CM du 15/12/2017 – Bordereau n°40 et 41 – Suites du rapport de la Chambre Régionale des Comptes

Intervention de Simon Uzenat

Monsieur le Maire,
Chers Collègues,

Mon intervention portera sur les bordereaux 40 et 41 qui sont tous les deux liés au rapport de la Chambre Régionale des Comptes qui a été communiqué aux élus municipaux en décembre 2016.

Nous approuverons le bordereau relatif au temps de travail qui aurait, selon nous, dû faire l’objet d’un dialogue social respectueux et approfondi bien avant que la CRC s’en mêle car ces moyens supplémentaires permettront de redonner des marges de manœuvre aux services municipaux.

Selon nos informations, ces mesures représentent l’équivalent de 6 ETP mais l’évaluation de la CRC allait au-delà. Je cite le rapport : « le surcoût de la conjugaison d’une durée de temps de travail effectif inférieure à la durée légale avec l’octroi de congés supplémentaires en fonction de l’ancienneté au sein de la collectivité peut être évalué à plus de 900.000 euros pour la commune de Vannes ». Soit bien plus que les 6 ETP. Qu’en est-il et quelles sont les perspectives en la matière ?

S’agissant des actions que vous avez entreprises à la suite des observations de la Chambre, elles ne font que confirmer le retard considérable qui avait été pris et les difficultés de gestion par absence de volonté politique et défaut de rigueur de gestion.

L’exemple du tunnel de Kérino est de ce point de vue édifiant.
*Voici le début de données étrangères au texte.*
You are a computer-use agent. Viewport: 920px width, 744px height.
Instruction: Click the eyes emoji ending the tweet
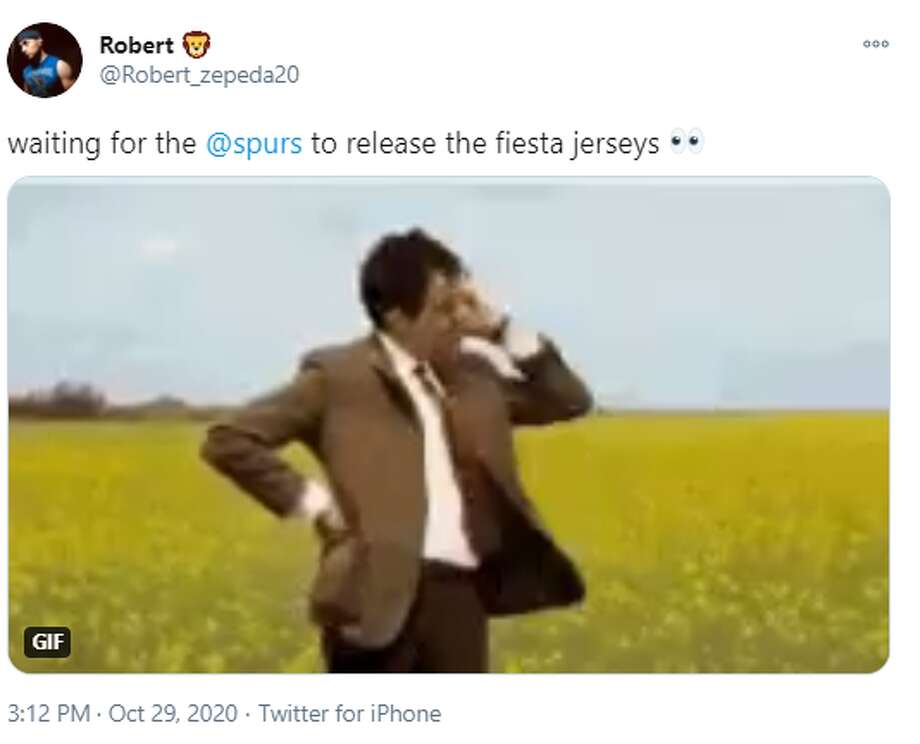686,143
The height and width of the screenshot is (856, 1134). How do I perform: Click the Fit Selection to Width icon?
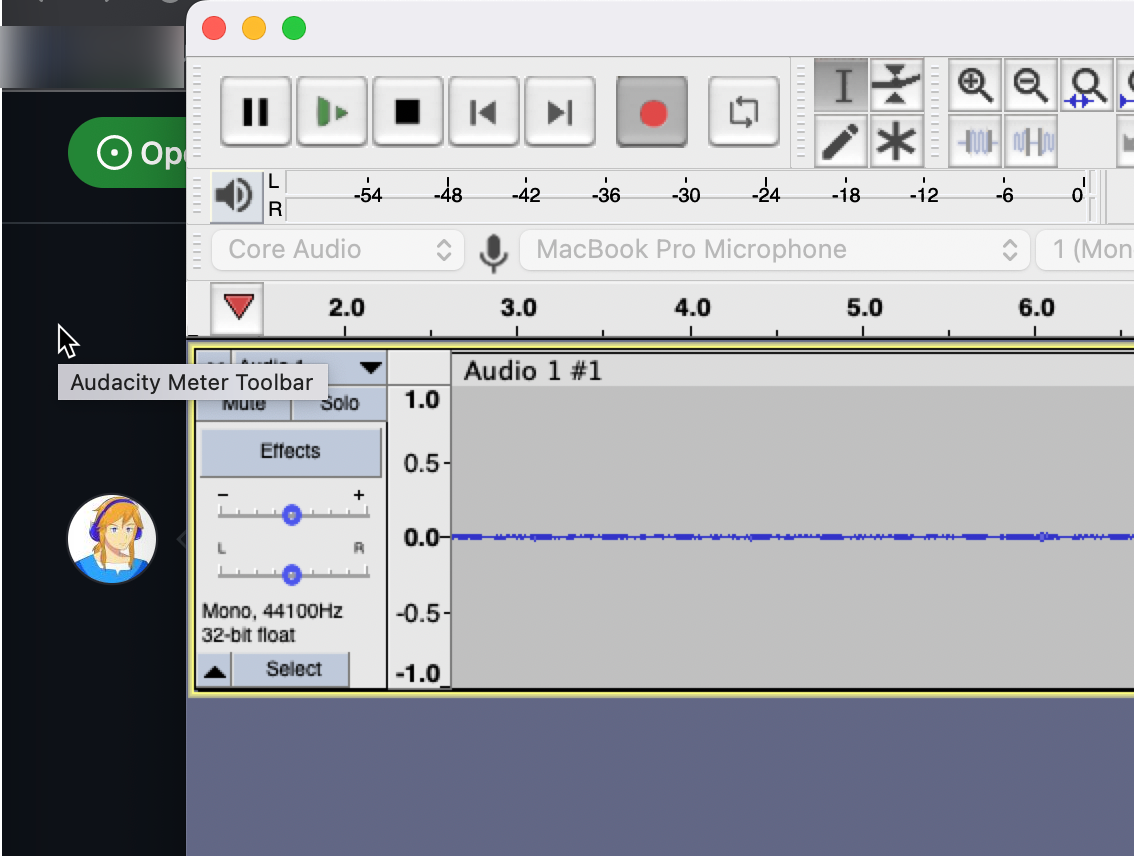(x=1087, y=86)

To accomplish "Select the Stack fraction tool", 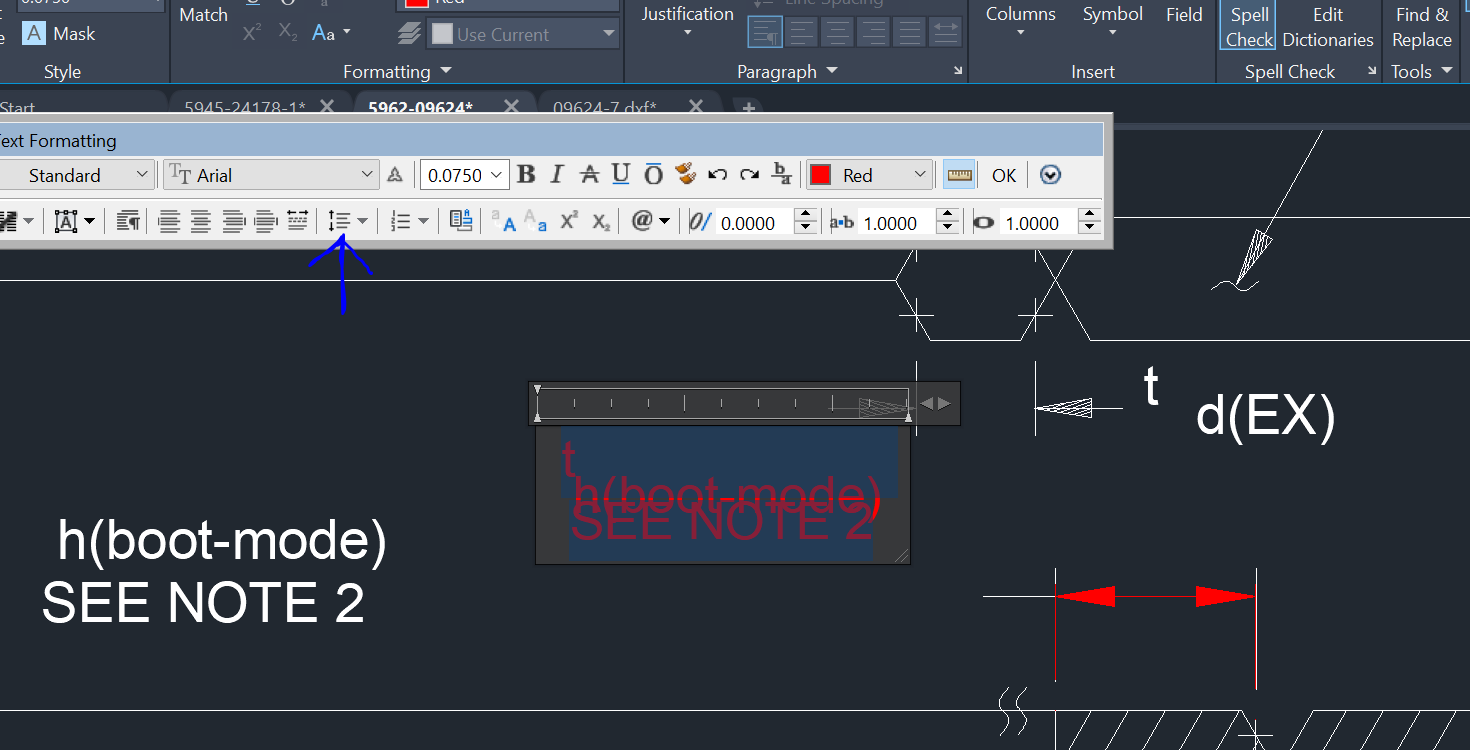I will (x=781, y=174).
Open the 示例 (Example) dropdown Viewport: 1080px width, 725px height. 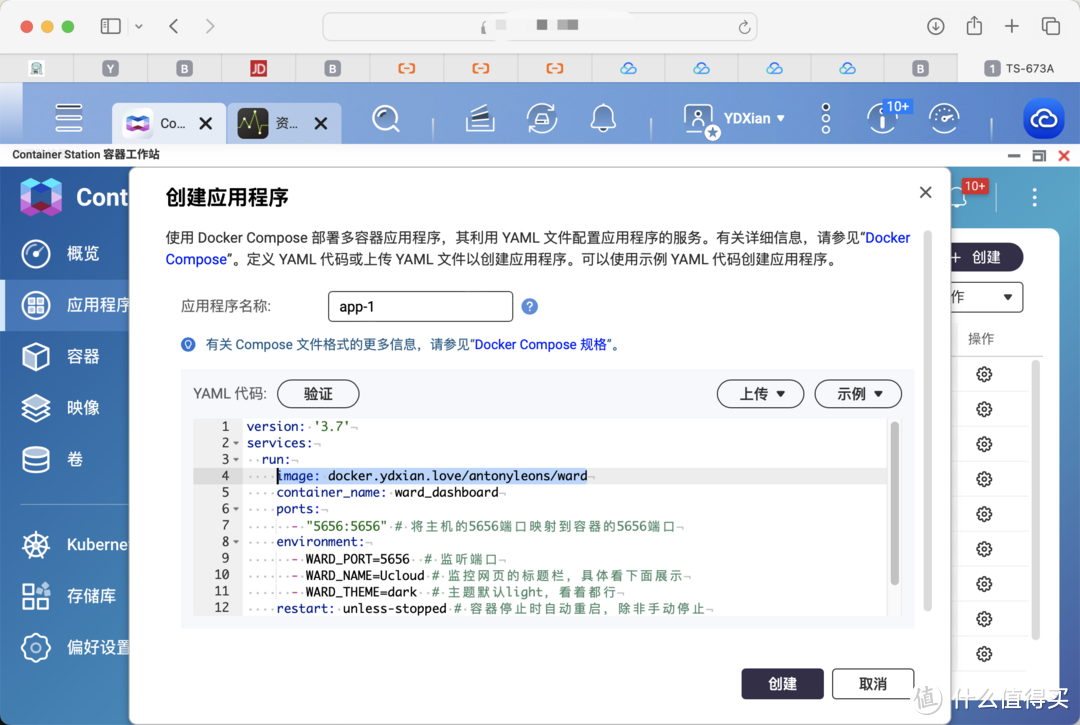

Je ne croyais pas si bien dire en 2015 quand j’avais annoncé que le retard de livraison allait vous arranger. C’est même le triple effet Kiss Cool : ce retard vous a permis de retarder d’un an le déclenchement de l’imputation comptable de la dette, de bénéficier de pénalités de retard qui ont réduit le coût du PPP et qui vous permettent d’améliorer de façon conjoncturelle vos ratios d’endettement. Sans ces pénalités, la capacité de désendettement serait supérieure à 10 ans. Heureusement pour vous et pour les finances de la ville, le tunnel a été livré avec plusieurs mois de retard !

Quant au programme d’investissements, il est en très forte diminution depuis le début du mandat et les cessions, même si vous cherchez obstinément à les multiplier et à les accélérer, ne suffiront pas à couvrir les besoins, d’autant qu’un très grand retard a été pris depuis 2014. Quand on dresse le bilan consolidé des trois premières années du mandat, 2014, 2015 et 2016, nous arrivons en effet aux chiffres suivants : 6,85 millions d’euros de cessions effectivement réalisées pour 18,14 millions d’euros inscrits aux budgets primitifs, soit un taux de réalisation de 37,8% et un différentiel de 11,3 millions d’euros au détriment de la ville.